## Set task:
Do these statements agree with the New York City Marathon tips below? (a) The writer has run the race in 2013 and 2014; (b) runners should write their name on the back of their shirt; (c) registration takes place at the Javits Center. Answer yes or no for each, and quote the deciding words exactly.

## Page:
········

There are the “big six” marathons and the New York City marathon is one of them! 🙂 London, Berlin, Chicago, Boston and Tokyo being the others.
It’s a prestigious event and if it’s on your “bucket list” it’s a monumental one to tick off. Of course if you haven’t already been to NYC already it ticks that one off the list too!
There’s an international ballot which makes it slightly easier to get in as a foreigner. I’ve run it twice now, 2013 and 2014. Both times for maternal health charity ‘Every Mother Counts’, once with one of their charity places and once an an International runner.
So running in the New York City Marathon is a wonderful experience. The fact you get to navigate through 5 boroughs ending up in iconic Central Park is pretty epic.
So those New York marathon specific tips … and a few of them coming from my dad Roger who’s run over 880 marathons. Read some of the questions I posed to him recently. But before that – those tips!
- Register – Don’t forget to register at the Javits Center, 655 West 34th Street when you arrive in New York. Try not to go when everybody else does!
- Website – Check out all the race-day information at http://www.tcsnycmarathon.org/race-day/course.
- Timing – Get yourself a pace bracelet. A great way of correctly pacing you through the race. A course specific one is even better.
- Relax – If you’re new to NYC resist the urge to do TOO much walking in the few days before.
- Wrap up! – November mornings in New York can be chilly! Buy some cheap clothes from the charity/thrift stores that you can wear on the day and discard at the start line. Tracksuit top, bottoms, gloves and a hat! Less is not more! It was so cold and windy in 2014 I was still wearing my tracksuit top at mile 2! They all get donated to charity afterwards.
- Spectators – If you have supporters watching you tell them EXACTLY where they should stand! That means what side of the road and on which exact curbstone! You’ll find it much easier to see them, than them see you, what with your spectators watching 50,000+ heads bobbing up and down! Better still get them to stand on a footstool/stepladder.
- iPhone app – Get friends to download the iPhone App so they can see where you are, even friends back home.
- Garbage bag – Bring a garbage/bin bag to sit on at the start as the ground could be damp. Buy a cheap $1 dollar poncho to keep any rain off too.
- Your name – Write your name in big bold letters on the front of your shirt/vest. If it’s on the back it’s too late for spectators to shout out your name. It’s amazing how much a “shout out” from a random stranger can lift you up.
- Exit strategy – Work out your exit strategy. If you’re staying on the east side of Manhattan the marathon is coming down 5th Ave and you won’t be able to cross the road very easily.
- Breakfast – You have to get up very EARLY. Organise your breakfast the night before. For me that was porridge, bananas and some energy bars.

········

## Data excerpts:

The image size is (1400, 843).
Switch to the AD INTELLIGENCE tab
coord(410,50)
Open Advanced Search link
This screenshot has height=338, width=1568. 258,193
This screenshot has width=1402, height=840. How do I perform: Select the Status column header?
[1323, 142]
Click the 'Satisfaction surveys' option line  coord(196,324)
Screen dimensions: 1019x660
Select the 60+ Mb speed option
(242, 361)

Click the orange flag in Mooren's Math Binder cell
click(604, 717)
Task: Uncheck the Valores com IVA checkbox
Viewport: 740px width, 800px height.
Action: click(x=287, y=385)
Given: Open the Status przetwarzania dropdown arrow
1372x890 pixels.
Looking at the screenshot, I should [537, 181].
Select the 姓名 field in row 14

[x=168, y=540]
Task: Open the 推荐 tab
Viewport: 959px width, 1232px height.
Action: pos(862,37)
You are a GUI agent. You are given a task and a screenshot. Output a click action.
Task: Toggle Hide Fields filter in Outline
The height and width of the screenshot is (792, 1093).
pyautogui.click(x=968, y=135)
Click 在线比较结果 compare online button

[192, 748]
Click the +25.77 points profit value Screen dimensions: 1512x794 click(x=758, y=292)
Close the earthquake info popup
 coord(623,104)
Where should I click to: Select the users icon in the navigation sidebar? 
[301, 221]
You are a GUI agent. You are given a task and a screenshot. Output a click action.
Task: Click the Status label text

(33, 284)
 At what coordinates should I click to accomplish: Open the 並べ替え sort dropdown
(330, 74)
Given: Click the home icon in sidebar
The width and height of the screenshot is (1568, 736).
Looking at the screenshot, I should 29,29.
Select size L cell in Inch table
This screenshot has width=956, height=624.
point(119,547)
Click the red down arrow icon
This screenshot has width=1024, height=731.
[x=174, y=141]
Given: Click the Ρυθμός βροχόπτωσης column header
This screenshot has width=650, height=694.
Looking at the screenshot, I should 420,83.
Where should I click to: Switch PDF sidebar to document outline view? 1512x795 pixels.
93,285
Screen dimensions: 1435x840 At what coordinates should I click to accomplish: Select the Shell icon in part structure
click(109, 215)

········

## The answer:
(a) Yes: "I’ve run it twice now, 2013 and 2014."
(b) No: "Write your name in big bold letters on the front of your shirt/vest. If it’s on the back it’s too late for spectators to shout out your name."
(c) Yes: "Don’t forget to register at the Javits Center, 655 West 34th Street when you arrive in New York."